Tuesday, September 26, 2006
One day, I'll have something worth reading up here. In the meantime, I will continue to pretend to be productive, and I encourage you to do the same.
Friday, September 22, 2006
Confirming my assumptions, it is a greeting card, but not fulfilling the usual greeting card goals, such as thank yous or invitations. Instead, it's a greeting card asking me out. I wanted to vomit. Now, this card is blank on the inside, so there is much writing space available. Tell me why fool filled up the entire card to the point where it spills over onto the back. Gross! There were so many wrong things happening in the card, which I will now list.
- Fool didn't say who he was until the second "page" of the card.
- It notes that he has seen me at church, but I always left the building right after mass, so he was never able to speak to me there. (Thank God!)
- It notes my lack of wearing a wedding/engagement ring. This is especially disturbing that he was close enough to me at some point to note which fingers my rings are one. I typically wear three: two on my right (thumb and fourth finger) and one on my left (middle finger). Double vomit.
- He apparently has seen my mom at prayer groups and holistic healing meetings. Triple vomit.
- It invites me out for a lunch or (this is the good part) to get snacks and conversation. SNACKS! Are we in kindergarten? Do you plan on a pre- or post-recess event? Fool. Who says that?!
- He says it seems like I "march to the beat of my own drummer." Quadruple vomit.

:: DATA LINES ::
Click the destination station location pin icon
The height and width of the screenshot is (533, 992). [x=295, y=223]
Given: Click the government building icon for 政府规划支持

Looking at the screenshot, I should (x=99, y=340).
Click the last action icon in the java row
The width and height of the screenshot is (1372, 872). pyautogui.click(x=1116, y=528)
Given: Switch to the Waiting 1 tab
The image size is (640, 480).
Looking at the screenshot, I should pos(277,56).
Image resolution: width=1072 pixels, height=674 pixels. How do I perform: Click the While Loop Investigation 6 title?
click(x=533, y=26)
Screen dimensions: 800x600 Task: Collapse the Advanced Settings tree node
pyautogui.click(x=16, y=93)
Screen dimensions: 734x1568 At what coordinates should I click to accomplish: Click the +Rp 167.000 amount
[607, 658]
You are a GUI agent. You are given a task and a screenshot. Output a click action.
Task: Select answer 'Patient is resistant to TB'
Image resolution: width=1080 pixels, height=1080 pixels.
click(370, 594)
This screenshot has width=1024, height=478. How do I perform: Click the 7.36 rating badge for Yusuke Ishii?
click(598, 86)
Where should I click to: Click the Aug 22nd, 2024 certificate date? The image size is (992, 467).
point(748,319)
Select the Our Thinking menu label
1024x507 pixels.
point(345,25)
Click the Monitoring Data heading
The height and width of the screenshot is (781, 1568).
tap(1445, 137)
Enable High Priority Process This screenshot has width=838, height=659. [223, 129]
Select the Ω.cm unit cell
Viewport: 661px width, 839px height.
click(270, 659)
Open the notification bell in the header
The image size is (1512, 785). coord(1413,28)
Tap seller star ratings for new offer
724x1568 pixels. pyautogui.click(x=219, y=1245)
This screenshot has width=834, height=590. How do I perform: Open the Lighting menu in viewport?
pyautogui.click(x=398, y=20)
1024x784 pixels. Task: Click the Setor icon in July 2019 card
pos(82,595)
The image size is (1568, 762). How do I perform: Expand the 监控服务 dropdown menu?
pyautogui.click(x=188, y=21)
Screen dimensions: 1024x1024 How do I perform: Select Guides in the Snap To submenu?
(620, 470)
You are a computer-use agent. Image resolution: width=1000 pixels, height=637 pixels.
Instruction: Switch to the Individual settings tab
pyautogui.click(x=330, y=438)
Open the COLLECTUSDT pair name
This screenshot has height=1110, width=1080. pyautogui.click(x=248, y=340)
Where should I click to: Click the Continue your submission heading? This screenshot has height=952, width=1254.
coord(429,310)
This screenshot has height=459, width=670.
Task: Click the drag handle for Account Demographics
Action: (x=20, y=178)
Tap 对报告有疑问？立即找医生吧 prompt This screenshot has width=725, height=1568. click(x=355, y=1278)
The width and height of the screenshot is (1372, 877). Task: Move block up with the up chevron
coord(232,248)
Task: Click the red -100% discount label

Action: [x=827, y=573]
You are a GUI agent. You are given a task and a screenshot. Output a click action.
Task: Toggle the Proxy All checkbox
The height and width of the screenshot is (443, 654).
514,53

:: GIVEN EXERCISE 1 ::
Copy the rows from the line that contains "1024x784 pixels. Task: Click" through the line that contains "pyautogui.click(x=330, y=438)", keeping every line unchanged.
:: GIVEN EXERCISE 2 ::
Carry on the blog post about the greeting card from the point where it stops.
The blog post and the rows come from separate sources.

:: TASK RESPONSE 1 ::
1024x784 pixels. Task: Click the Setor icon in July 2019 card
pos(82,595)
The image size is (1568, 762). How do I perform: Expand the 监控服务 dropdown menu?
pyautogui.click(x=188, y=21)
Screen dimensions: 1024x1024 How do I perform: Select Guides in the Snap To submenu?
(620, 470)
You are a computer-use agent. Image resolution: width=1000 pixels, height=637 pixels.
Instruction: Switch to the Individual settings tab
pyautogui.click(x=330, y=438)

:: TASK RESPONSE 2 ::
One of the more confusing aspects of this card is that there is nothing in my church demeanor that says: Come talk to me. I'm a nice, well-adjusted person. Quite the opposite. I generally have a surly expression on my face, which is played up even more when I'm in places I don't want to be, i.e. church. I've made a whole persona based on looking irritated and mean so that people don't bother me when I'm in no mood to be bothered. When I have been forced to interact with someone that doesn't know me at church, they usually express consternation and worry that I'm going to bite their heads off. Bottom line: I am not an inviting person.
"How does this relate to karma?" you ask while scratching your head in confusion. Oh, I will tell you. My senior year of college, a classmate and I always went to the same truck. I liked the truck for a number of reasons. The abundant supply of Snapple Apple and excellent gyros were at the top of the list. So the guy that took the orders began to develop quite the crush on my classmate.¹ Due to a sleepy mishap, he learned her name from me and began to (let's say) woo her. Now, this was infinately amusing on my part because I would continue to frequent his food truck, which was conveniently located right next to the closest entrance to a lecture hall. This culminated at Christmas where he sent her a card (via another classmate) begging for her to "give him a chance." A small part of me has never stopped laughing at this. On many occasions, I would bring up this love for her that transcended all boundaries. They could cook gyros and sandwiches until the rapture.
Unfortunately for the truck guy, my friend never again went back to that truck. Every time I ordered a gyro (extra cucumber sauce, no lettuce), I could see the pain deep within his eyes. Poor poor him.
So the point is, I took way too much amusement from this occurance. And God has decided to punish me by sending a creepy card my way. I get it, God. No more excessive laughter at another's predicament.² Of course, I'll probably relapse at some point, and God will have to send me another karmic sign, causing me to renounce such things again, rinse and repeat. Such is my life.
¹ Friend? I dont' know if calling someone who tries to sexually assult me in the quad is a friend, but that's a different issue.
² Reasonable laugher is a different story, however.
Thursday, September 21, 2006
I can't stop watching this video. For a full minute and twenty-nine seconds, I like animals and have a strange desire to own one. And then I see the poopy stains and renege on that feeling. But still, if you subtract all the various secretions of animals, I would totally buy a puppy, let it grow up, sell it, then buy another puppy.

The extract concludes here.